Jeśli coś w tym całym chaosie jest stałego, to wino. Od zawsze uprawiane na stokach Wogezów udawało się na tyle dobrze, że można było z niego całkiem dostatnio żyć. Może nie ma tam aż tyle słońca co gdzie indziej, może nie jest tak gorąco, ale umiano to przekuć na zaletę, Gewürtz-traminer nie musi gotować się na krzaku. Ono, schłodzone, ma radować w kieliszku w upalne dni i pobudzać do życia mineralnością czerpaną ze skał.
Albo pinot gris – świetne na stół z białym obrusem, ale i (byle schłodzone!) nada się do picia ze szklanki na ognisku z bandą przemiłych Anglików, co – wstyd przyznać – sprawdziłem organoleptycznie. Czegóż chcieć więcej na wakacje?
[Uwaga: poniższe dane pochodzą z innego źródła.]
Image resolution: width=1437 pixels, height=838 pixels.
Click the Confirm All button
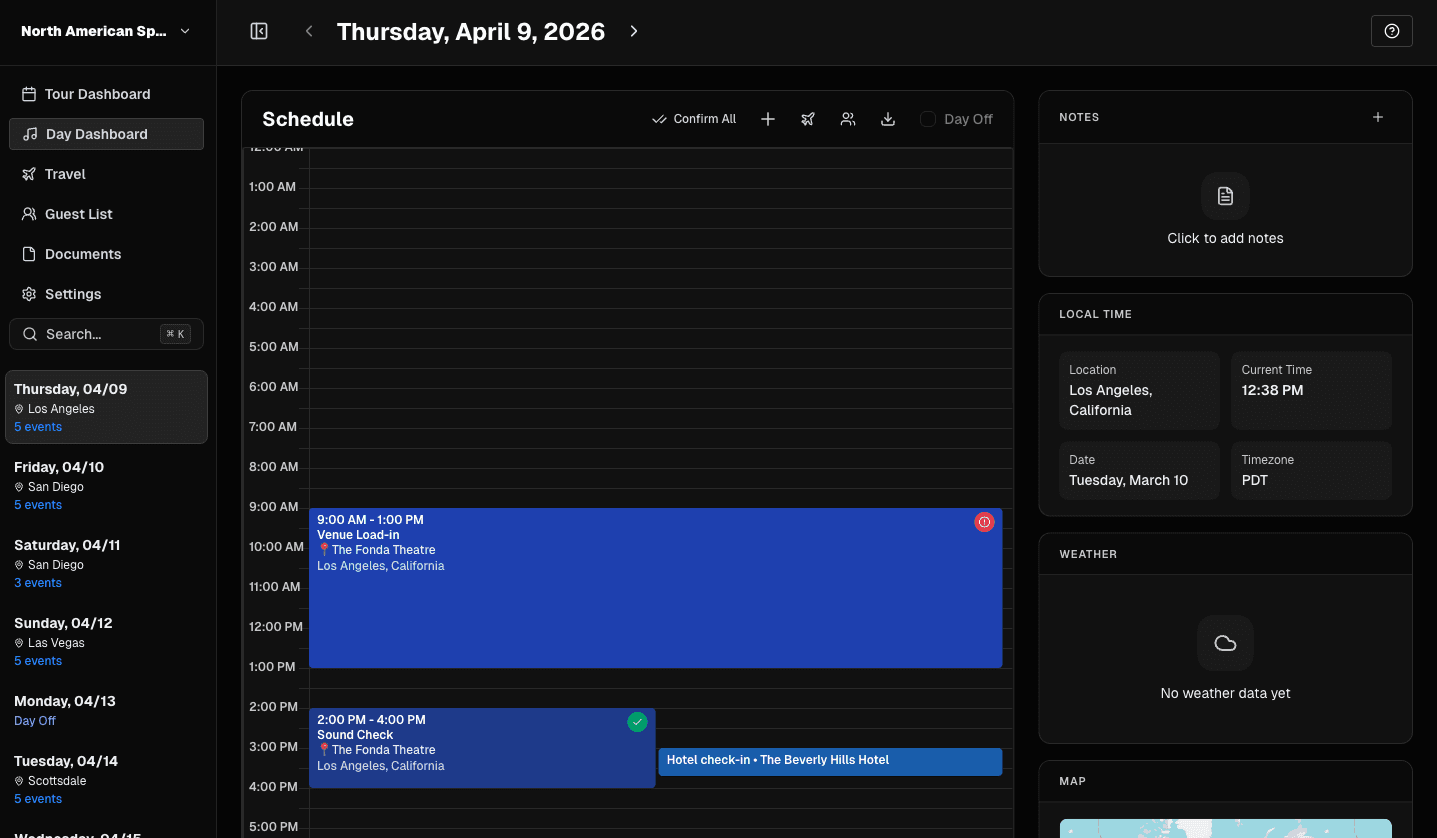694,118
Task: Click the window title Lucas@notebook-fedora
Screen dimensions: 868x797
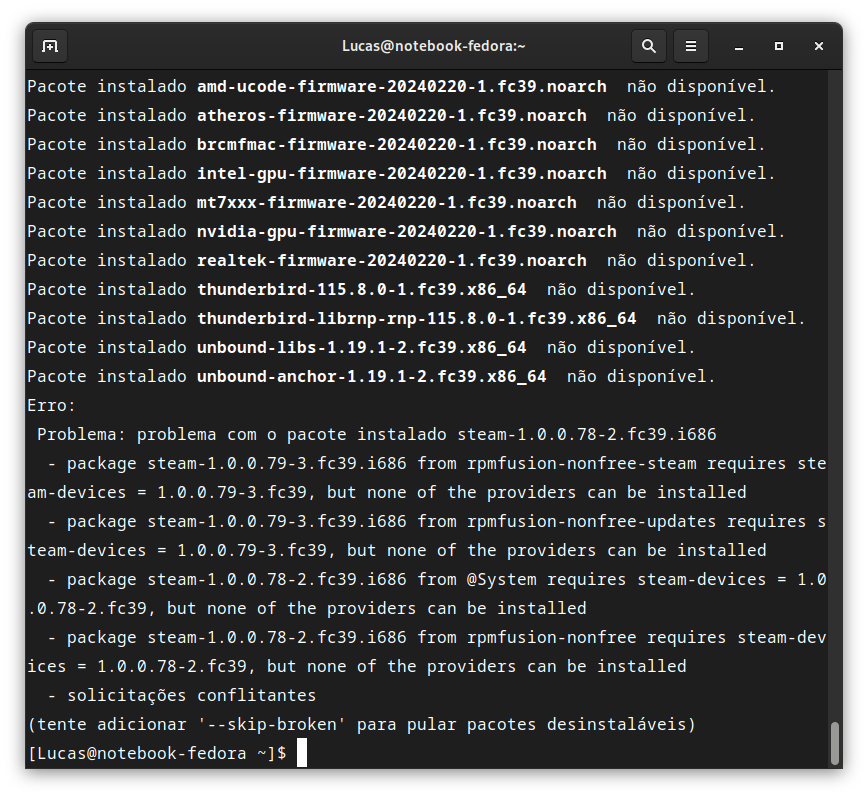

No dobrze, ale czemu właśnie Orschwiller? – spyta ktoś. Dlaczego akurat produkty winiarzy spółdzielców z tej zabitej dechami alzackiej dziury (co ma swoje zalety – nie widuje się tu zbyt wielu eurodeputowanych)? Ano nie będę się upierał. Orschwiller jest po prostu typowe: codzienne, białe, alzackie wina – takie, jakie być powinny. Nic więcej, ale też nic mniej. A te w dodatku kosztują po około 25 zł za butelkę, czyli naprawdę warto.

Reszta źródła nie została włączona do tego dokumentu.